■ **Extrait du texte**
--------
Le combat de ce mouvement qui a connu une situation difficile voire impossible sous Hassan II, a trouvé pour la première fois un début de réponse dans le discours d’Ajdir du nouveau Roi en 2001. En effet, ce discours jugéà l’époque historique, suivi par la création de l’IRCAM (Institut Royal de la Culture Amazighe), avait soulevé d’immenses espoirs quant à la résolution définitive et équitable de la question amazighe au Maroc. C’était sans compter avec la résistance de ceux qui se sont fait des situations de privilégiés sur le dos et la résistance amazighe à la colonisation française : toutes les mesures prises par l’Etat au plus haut sommet mettront 10 ans pour aboutir à l’officialisation de la langue et de l’identité amazighes dans la constitution de 2011. Longtemps occultée par la pensée dominante arabo-islamique, l’amazighitéétait enfin reconnue sur son territoire historique.

 

Cependant, l’officialisation effective est soumise aux lois organiques qui doivent être préparées par le Gouvernement et validées par le Parlement. Sauf que le Gouvernement et le Parlement, sont non démocratiques et hostiles à l’amazighité, ce qui constitue en soi une prise d’otage de la langue amazighe et de tout ce qu’elle implique comme intégration dans les institutions d’un Etat qui se dit de droit, mais qui bafoue quotidiennement les Droits du peuple autochtone amazigh.

 

En effet, deux ans après que la constitution de 2011 « ait été approuvée » par le peuple marocain, les lois organiques en question ne sont pas toujours soumises au Parlement. Le 2 Juillet 2013, a été organisée une conférence nationale sur la question dans la capitale Rabat. Etaient présents et ont pris la parole tour à tour le Conseiller du Roi, le Premier ministre, le Président du Parlement, les Ministres de la communication et de la culture. Après avoir écouté les discours de tous les dignitaires du régime, tous les concernés par la question sont unanimes : le Gouvernement n’a même pas commencéà réfléchir à une approche pour la mise en œuvre du processus devant conduire ces lois organiques devant le Parlement. Autrement dit, et contrairement aux affirmations antérieures des uns et des autres responsables, la traduction de l’officialisation de la langue amazighe dans les faits n’est pas la priorité du gouvernement, et certains ont même parlé de l’intention du Gouvernement Benkirane de ne déposer les lois organiques au Parlement qu’à la dernière année de la législature, afin de gagner du temps.
--------
■ **Données fournies**

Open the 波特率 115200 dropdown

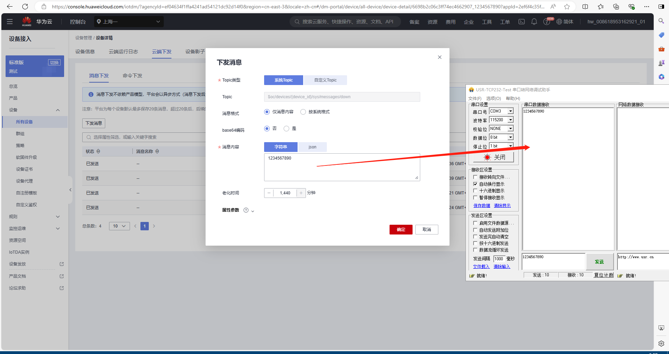(510, 120)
--------
■ **Problèmes à résoudre**
1. D'après l'extrait sur la question amazighe, à quelle date la conférence nationale de Rabat a-t-elle eu lieu ?
2. Réécrivez le passage de l'extrait sur la question amazighe qui commence par « Le combat de » et s'achève sur « son territoire historique. », en y remplaçant « difficile » par « pénible ».
3. Comment traduire en anglais cette phrase de l'extrait sur la question amazighe : « Cependant, l’officialisation effective est soumise aux lois organiques qui doivent être préparées par le Gouvernement et validées par le Parlement. » ?

■ **Corrigé de l'exercice**
1. Le 2 juillet 2013.

2.
Le combat de ce mouvement qui a connu une situation pénible voire impossible sous Hassan II, a trouvé pour la première fois un début de réponse dans le discours d’Ajdir du nouveau Roi en 2001. En effet, ce discours jugéà l’époque historique, suivi par la création de l’IRCAM (Institut Royal de la Culture Amazighe), avait soulevé d’immenses espoirs quant à la résolution définitive et équitable de la question amazighe au Maroc. C’était sans compter avec la résistance de ceux qui se sont fait des situations de privilégiés sur le dos et la résistance amazighe à la colonisation française : toutes les mesures prises par l’Etat au plus haut sommet mettront 10 ans pour aboutir à l’officialisation de la langue et de l’identité amazighes dans la constitution de 2011. Longtemps occultée par la pensée dominante arabo-islamique, l’amazighitéétait enfin reconnue sur son territoire historique.

3. However, the actual implementation of official status depends on organic laws, which must be drafted by the Government and approved by Parliament.